I due esorcisti di Ray Russell esce a 60 anni di distanza in Italia per raccontare una storia di possessione demoniaca, ancor prima di Blatty e del suo inquietante Esorcista. Ray Russell è famoso soprattutto per aver lavorato come direttore editoriale di Playboy e aver scritto sceneggiature anche per Roger Corman come L’uomo con gli occhi a raggi X. Stephen King annovera un suo romanzo, inedito in Italia, Sardonicus, il miglior romanzo gotico di sempre, da cui è anche stato tratto un film negli anni ’60.

Ray Russell ha la padronanza della scrittura e dell’argomento. Per scrivere questo romanzo, impregnato di religiosità fanatica e sincera, di dubbi esistenziali, di parossismi pseudo scientifici, di contrasti interiori da parte di preti e vicari di Cristo, Russell si è documentato come un bravo storico e ha scelto una storia ingannevole e, per alcuni, anche blasfema, per portare alla luce evidenti idiosincrasie all’interno della Chiesa Cattolica Romana.

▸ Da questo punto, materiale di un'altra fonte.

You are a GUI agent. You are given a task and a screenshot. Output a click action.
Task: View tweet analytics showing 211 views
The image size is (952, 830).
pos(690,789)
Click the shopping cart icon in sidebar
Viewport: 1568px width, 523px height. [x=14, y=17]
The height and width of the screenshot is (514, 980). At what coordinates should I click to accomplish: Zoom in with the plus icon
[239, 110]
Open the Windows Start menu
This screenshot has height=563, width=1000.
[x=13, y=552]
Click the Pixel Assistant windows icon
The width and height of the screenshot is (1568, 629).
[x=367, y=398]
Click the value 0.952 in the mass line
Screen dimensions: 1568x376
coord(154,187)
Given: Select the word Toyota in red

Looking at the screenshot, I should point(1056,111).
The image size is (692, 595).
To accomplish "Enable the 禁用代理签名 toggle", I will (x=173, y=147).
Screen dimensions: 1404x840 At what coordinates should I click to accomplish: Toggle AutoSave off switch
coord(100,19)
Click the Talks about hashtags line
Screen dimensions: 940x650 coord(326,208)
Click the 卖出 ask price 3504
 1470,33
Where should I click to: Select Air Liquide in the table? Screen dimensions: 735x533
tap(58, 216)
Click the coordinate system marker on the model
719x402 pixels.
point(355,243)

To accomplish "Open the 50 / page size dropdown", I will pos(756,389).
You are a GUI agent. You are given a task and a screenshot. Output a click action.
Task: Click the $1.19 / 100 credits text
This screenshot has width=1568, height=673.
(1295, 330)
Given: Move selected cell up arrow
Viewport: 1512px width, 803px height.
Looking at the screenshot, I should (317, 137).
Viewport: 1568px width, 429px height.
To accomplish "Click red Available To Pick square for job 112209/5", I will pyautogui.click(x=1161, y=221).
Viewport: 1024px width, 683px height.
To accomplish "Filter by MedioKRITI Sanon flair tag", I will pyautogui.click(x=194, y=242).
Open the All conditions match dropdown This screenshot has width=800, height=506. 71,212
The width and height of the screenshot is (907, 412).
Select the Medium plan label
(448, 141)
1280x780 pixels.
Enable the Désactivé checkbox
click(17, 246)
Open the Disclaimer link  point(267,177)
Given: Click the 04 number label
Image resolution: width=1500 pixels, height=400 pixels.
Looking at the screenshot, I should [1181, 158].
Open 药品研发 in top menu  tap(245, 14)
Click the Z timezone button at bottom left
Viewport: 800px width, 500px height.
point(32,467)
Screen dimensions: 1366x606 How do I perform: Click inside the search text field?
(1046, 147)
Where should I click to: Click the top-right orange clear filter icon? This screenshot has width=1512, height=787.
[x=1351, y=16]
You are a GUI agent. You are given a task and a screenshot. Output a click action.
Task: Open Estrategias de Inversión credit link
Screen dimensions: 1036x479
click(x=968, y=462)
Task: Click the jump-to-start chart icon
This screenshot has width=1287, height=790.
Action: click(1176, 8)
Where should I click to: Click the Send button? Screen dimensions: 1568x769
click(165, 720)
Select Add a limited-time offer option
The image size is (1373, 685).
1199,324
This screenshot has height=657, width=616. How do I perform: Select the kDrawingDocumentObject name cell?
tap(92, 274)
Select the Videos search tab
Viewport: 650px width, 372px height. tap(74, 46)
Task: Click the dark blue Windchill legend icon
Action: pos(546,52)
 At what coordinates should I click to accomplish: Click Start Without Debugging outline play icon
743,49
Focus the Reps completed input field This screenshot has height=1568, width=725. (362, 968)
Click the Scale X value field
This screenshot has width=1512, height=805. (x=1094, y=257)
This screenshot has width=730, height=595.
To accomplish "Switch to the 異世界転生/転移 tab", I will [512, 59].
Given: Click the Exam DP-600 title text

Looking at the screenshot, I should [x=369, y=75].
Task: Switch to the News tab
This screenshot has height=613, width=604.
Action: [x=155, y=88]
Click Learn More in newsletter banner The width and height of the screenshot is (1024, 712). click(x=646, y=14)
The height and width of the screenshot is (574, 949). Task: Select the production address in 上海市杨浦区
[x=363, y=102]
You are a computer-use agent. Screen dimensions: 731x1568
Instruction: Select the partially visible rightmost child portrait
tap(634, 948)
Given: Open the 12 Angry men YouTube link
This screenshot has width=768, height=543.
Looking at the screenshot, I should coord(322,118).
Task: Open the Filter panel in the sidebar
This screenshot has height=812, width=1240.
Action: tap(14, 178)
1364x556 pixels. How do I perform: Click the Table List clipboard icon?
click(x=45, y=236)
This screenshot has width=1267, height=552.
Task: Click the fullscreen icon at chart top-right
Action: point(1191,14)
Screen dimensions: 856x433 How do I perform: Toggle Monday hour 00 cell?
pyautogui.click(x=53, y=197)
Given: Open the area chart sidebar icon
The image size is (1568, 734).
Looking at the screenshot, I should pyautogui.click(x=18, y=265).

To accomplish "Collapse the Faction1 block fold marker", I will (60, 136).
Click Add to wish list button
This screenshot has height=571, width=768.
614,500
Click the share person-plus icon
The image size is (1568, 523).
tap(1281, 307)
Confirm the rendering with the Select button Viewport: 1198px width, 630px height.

La possessione demoniaca, dal punto di vista medico psichiatrico, è una malattia mentale che può sfociare in crisi isteriche e in capacità sovrumane che la scienza deve ancora capire e spiegare; per la Chiesa è un infimo modo del Diabolus o di Satana per corrompere vittime deboli e portarle dal suo lato, quello oscuro. Il limite tra queste due visioni è molto labile e nessuno, neppure un esorcista, può essere veramente certo se si tratti di disagio mentale o vera interferenza diabolica.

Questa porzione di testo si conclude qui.